İran ve Yeni Zelanda karşısında övdüğümüz savunma arzusunun yerinde yeller esince, Sırplar daha ilk yarıda 50 sayıyı göndermişti potamıza.
Sırplar ilk 16 dakika kullandıkları 20 şutun 17’sinden isabet buldu. Neredeyse her hücumdan basket çıkardılar.
Böyle savunma olmaz...
Çaldığımız toplar ve aldığımız hücum ribauntlarıyla rakipten ilk yarıda 8 fazla şut kullanmamıza rağmen, devreyi 13 sayı geride bitirmek, savunmadaki umursamazlığımızın göstergesiydi.
Ardından arayı kapamak için gösterilen ekstra efor, kısa sürede işe yarar gibi gözükse de, bu efor nedeniyle ortaya çıkan yorgunluk, hücumda hiçbir şey üretemeyen bir takım haline getirdi bizi.
Engin’in sakatlığı bu takımdaki bütün planları derinden etkileyebilir.
Ender’in de olmadığı dünkü maçta sadece Kerem Tunçeri’ye kalmamız, hücumda fazlasıyla tıkanmamıza neden oldu.
Sinan’ın mecburen oyun kurucu olarak sahada bulunduğu dakikalarda, iki pası zor yapabildik.
Teknik ekip, bu saatten sonra yeni bir oyun kurucu çağrılamayacağına göre mevcut oyunculardan bir B planı yaratmak durumunda. İşleri de oldukça zor gözüküyor.
Bir de Ersan’ı mutlaka ama mutlaka 4 numarada kullanmalıyız. Barcelona’da, hatta tamamen fizik ve atletik üstünlüğün ağır bastığı NBA’de bile bu pozisyonda oynayan Ersan’dan üç numara yaratmaya çalışmak, son derece gereksiz. Ondan, yıllardır edindiği alışkanlıklarından vazgeçip, yeni alışkanlıklar edinmesini beklemek, abesle iştigal olur.
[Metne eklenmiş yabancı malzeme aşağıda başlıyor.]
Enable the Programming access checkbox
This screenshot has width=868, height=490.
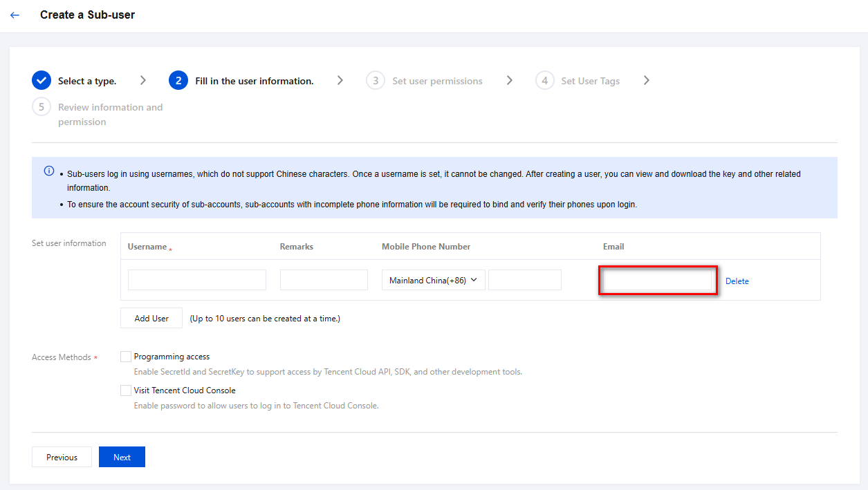(126, 357)
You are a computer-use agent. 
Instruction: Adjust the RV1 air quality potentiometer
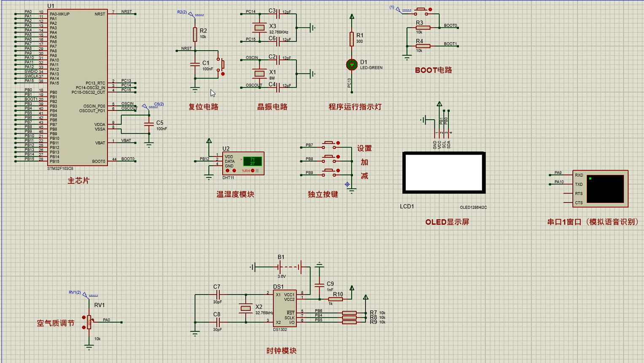pos(89,322)
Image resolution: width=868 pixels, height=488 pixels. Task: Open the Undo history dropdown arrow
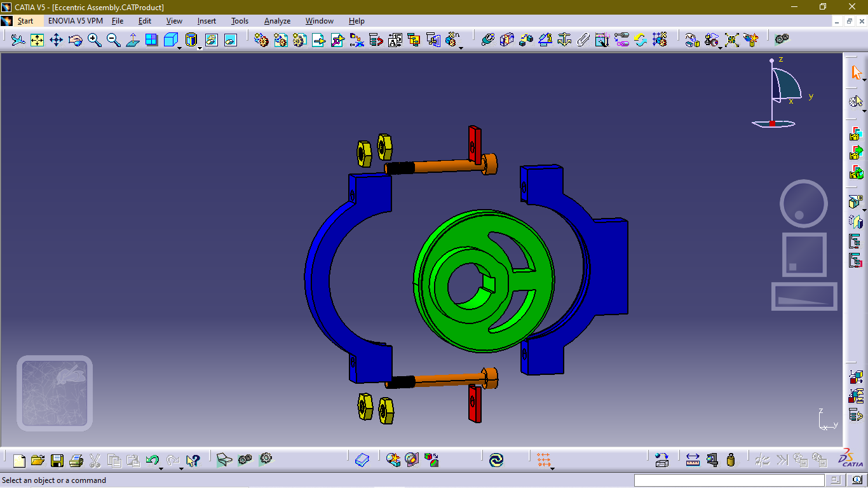pyautogui.click(x=161, y=468)
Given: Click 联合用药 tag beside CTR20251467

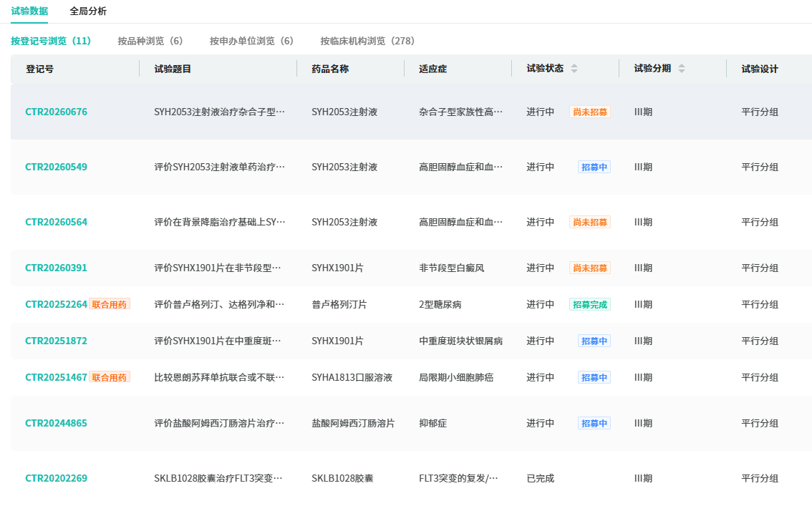Looking at the screenshot, I should tap(110, 377).
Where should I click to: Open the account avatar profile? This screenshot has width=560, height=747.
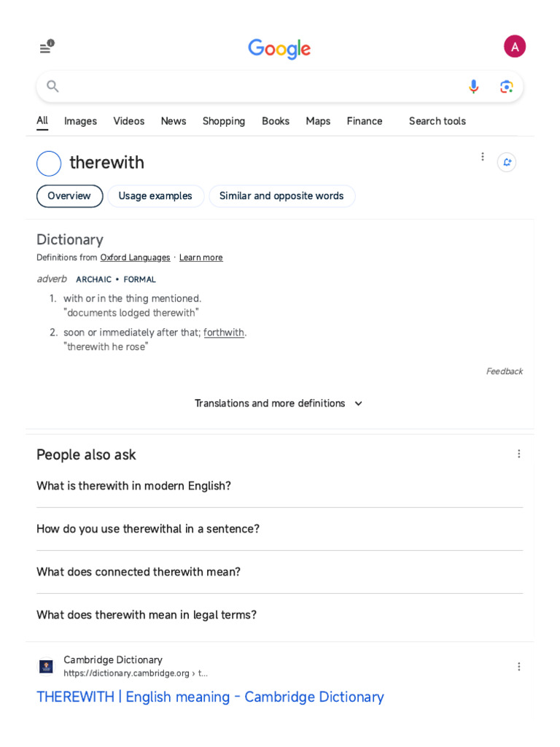(515, 47)
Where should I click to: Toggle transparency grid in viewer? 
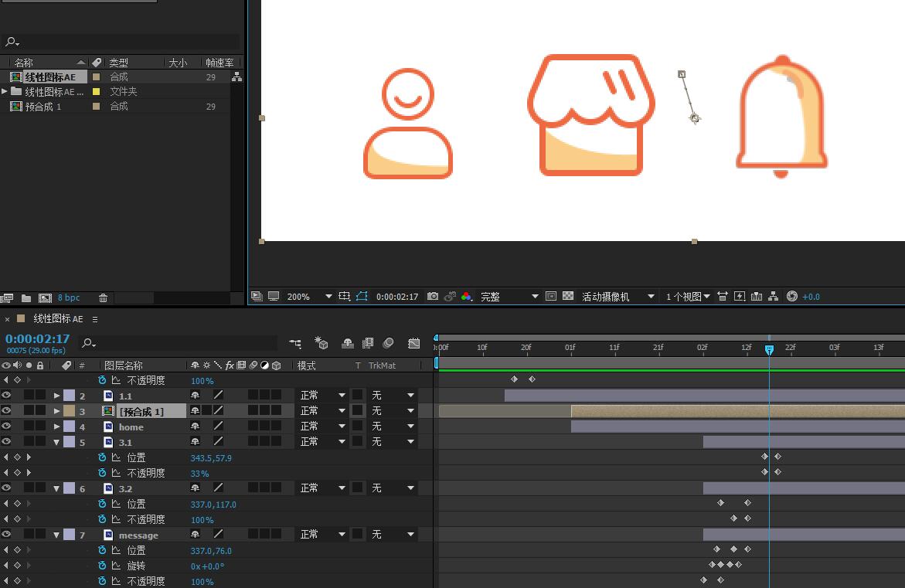pyautogui.click(x=568, y=297)
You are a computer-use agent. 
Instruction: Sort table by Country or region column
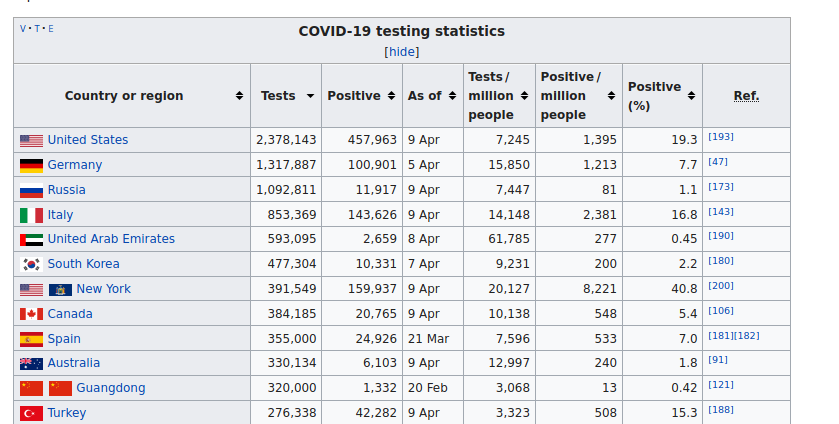pyautogui.click(x=239, y=96)
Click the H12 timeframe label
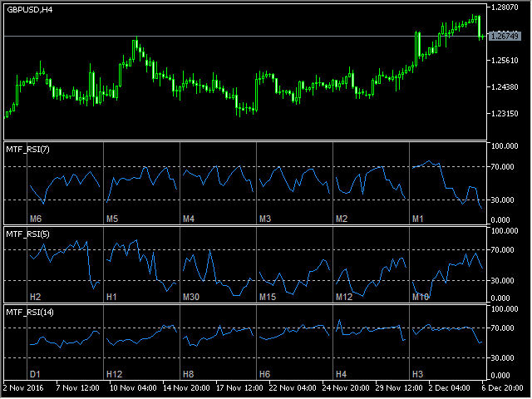The width and height of the screenshot is (532, 399). pyautogui.click(x=115, y=374)
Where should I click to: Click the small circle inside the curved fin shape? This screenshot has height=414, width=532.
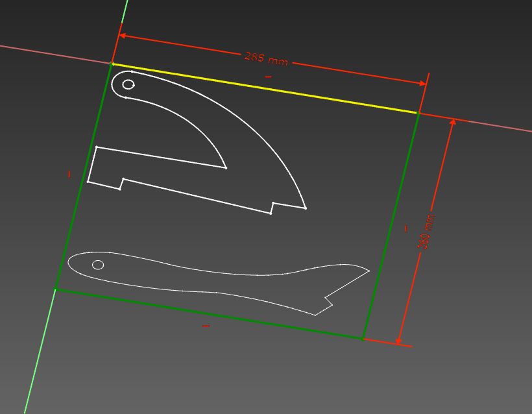pos(128,83)
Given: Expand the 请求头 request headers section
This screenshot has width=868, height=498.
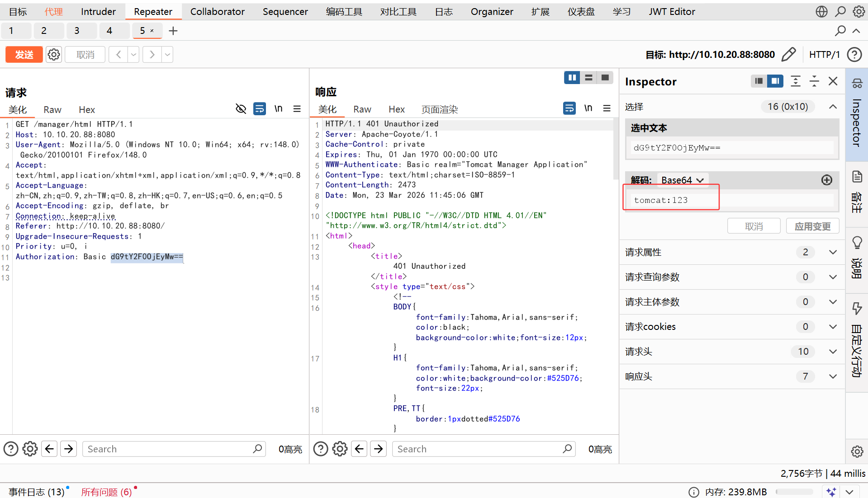Looking at the screenshot, I should tap(832, 352).
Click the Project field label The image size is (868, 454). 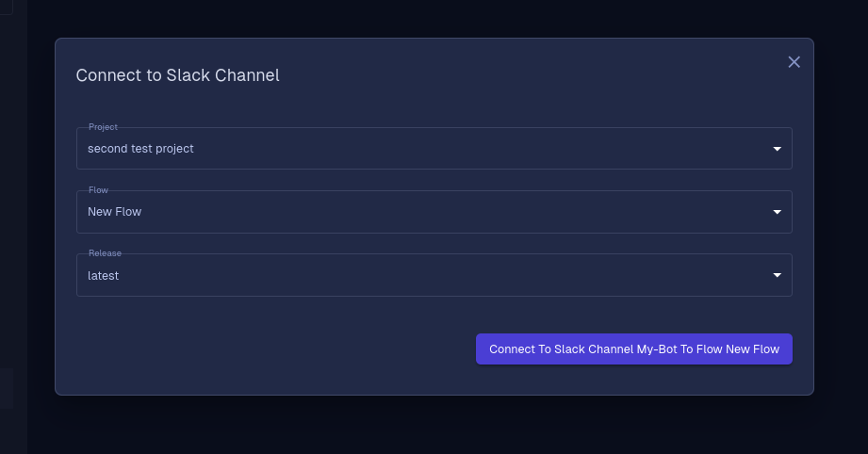point(103,126)
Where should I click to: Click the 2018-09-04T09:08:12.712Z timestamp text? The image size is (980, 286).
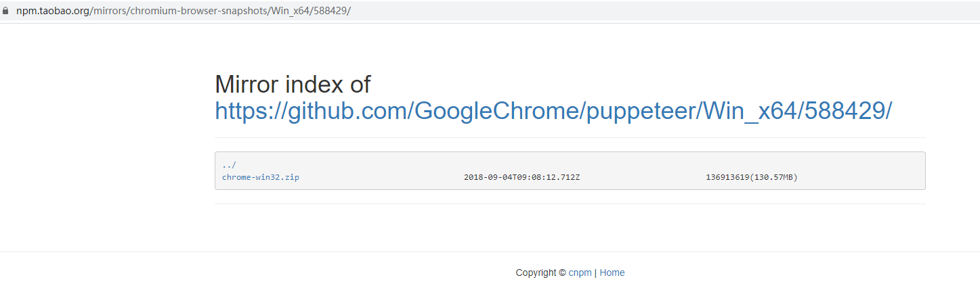click(x=521, y=177)
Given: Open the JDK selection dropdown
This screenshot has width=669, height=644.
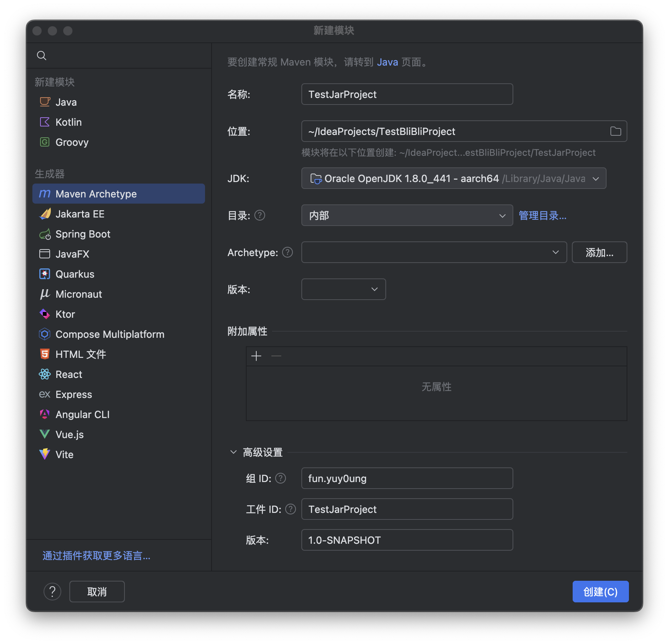Looking at the screenshot, I should click(x=453, y=179).
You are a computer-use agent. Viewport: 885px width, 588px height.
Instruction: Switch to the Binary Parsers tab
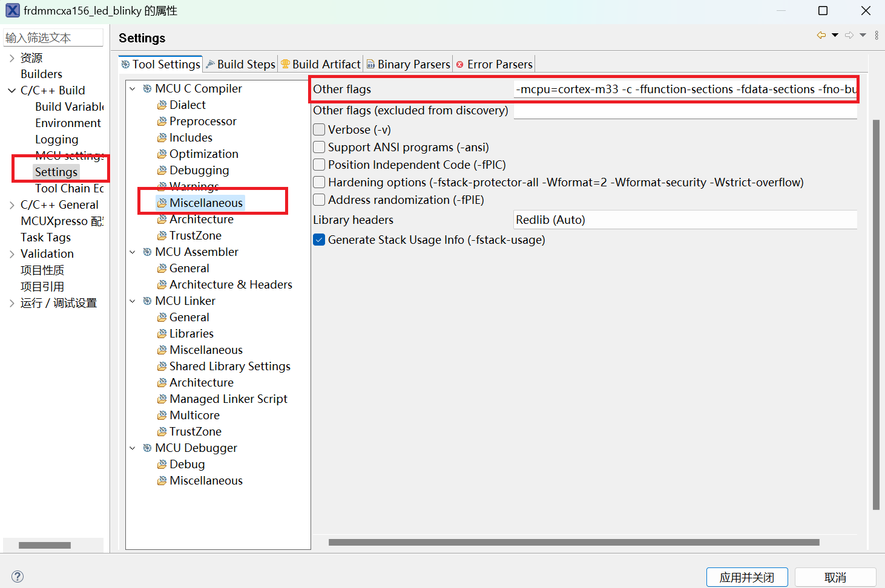[408, 64]
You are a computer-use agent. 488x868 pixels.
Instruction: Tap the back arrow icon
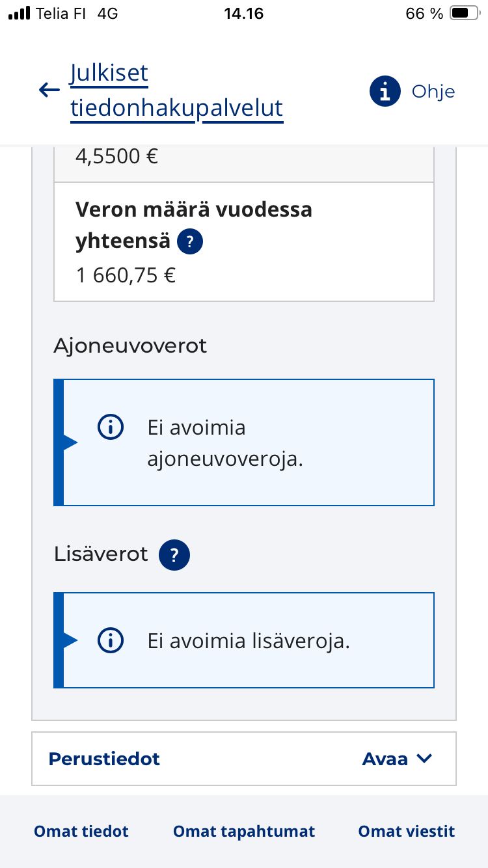(x=49, y=90)
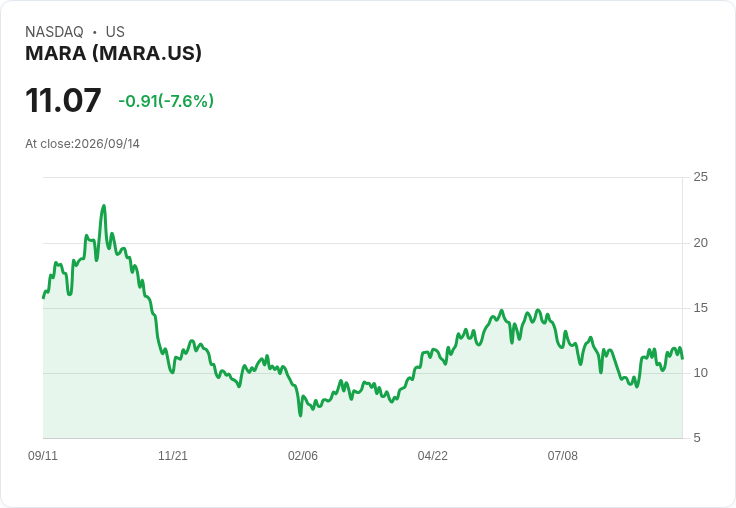The image size is (736, 508).
Task: Select the 09/11 date on the x-axis
Action: coord(43,456)
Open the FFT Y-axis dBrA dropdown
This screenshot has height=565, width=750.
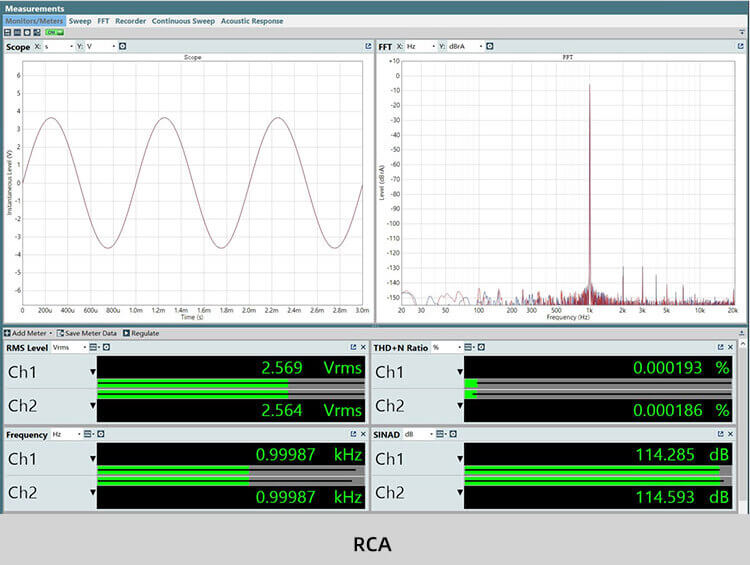click(480, 46)
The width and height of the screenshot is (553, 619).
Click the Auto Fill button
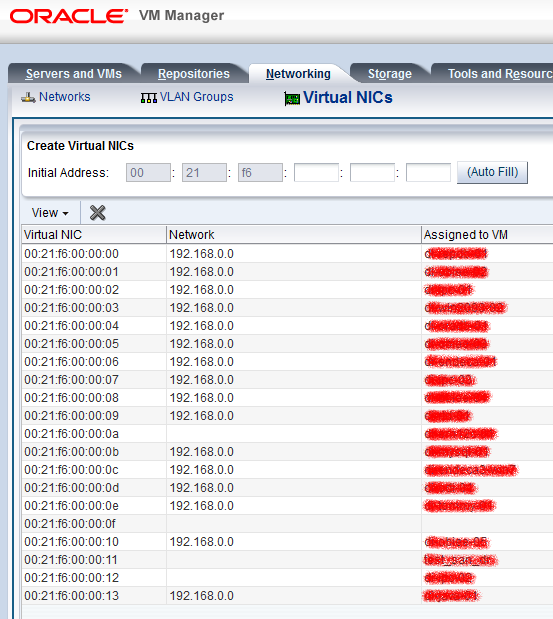(492, 172)
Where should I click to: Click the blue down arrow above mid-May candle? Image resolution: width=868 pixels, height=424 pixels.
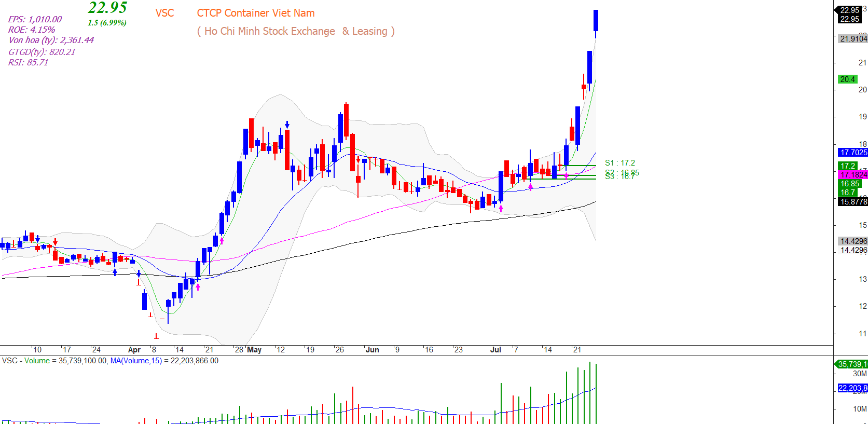287,125
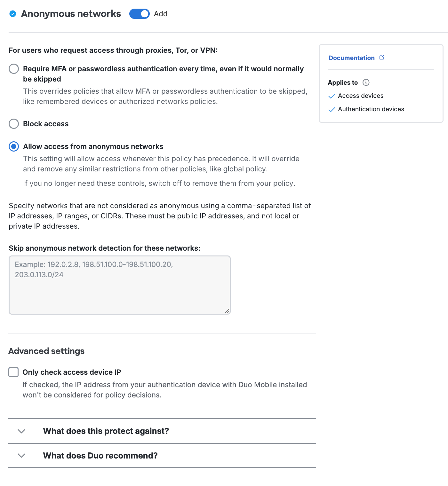Expand the "What does Duo recommend?" section

coord(100,455)
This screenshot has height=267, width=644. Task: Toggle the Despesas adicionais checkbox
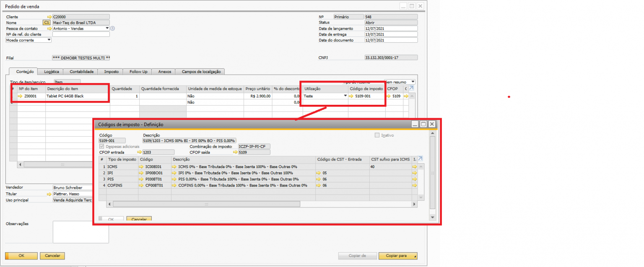[101, 147]
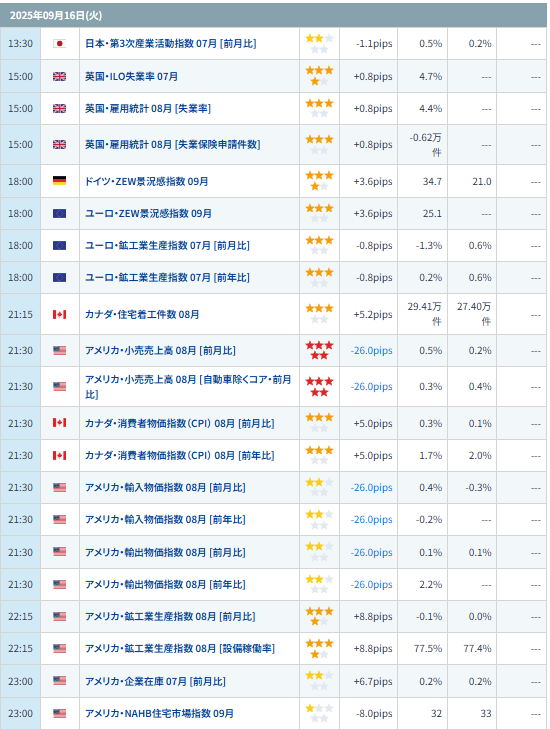The image size is (550, 729).
Task: Click the Germany flag icon for ZEW index
Action: click(60, 181)
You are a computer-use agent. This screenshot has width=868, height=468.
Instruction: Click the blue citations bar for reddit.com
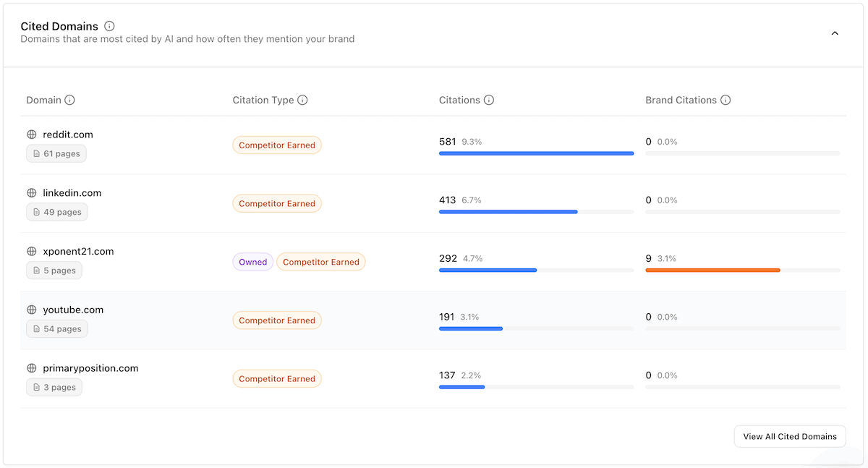[x=536, y=153]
Tanjeviç, geçen yıl yaptığı doğrulardan vazgeçmez umarım.
Bir de son iki dakikada baskı yapıp farkı kapama şansımızı denemek gerekirken, neden alan savunmasına dönüldü anlamış değilim.
Arka arkaya yediğimiz iki üçlük, az olan tüm umutları yok etti.
Övgüler yağdırılan Partizan coachu Vujoseviç de aynısını yaptı sezon boyu ve hiçbir maçta son iki üç dakikada döndüğü alan savunmasından sonuç alamadı.
Bu Sırplar’ı anlamak bazen güç gerçekten.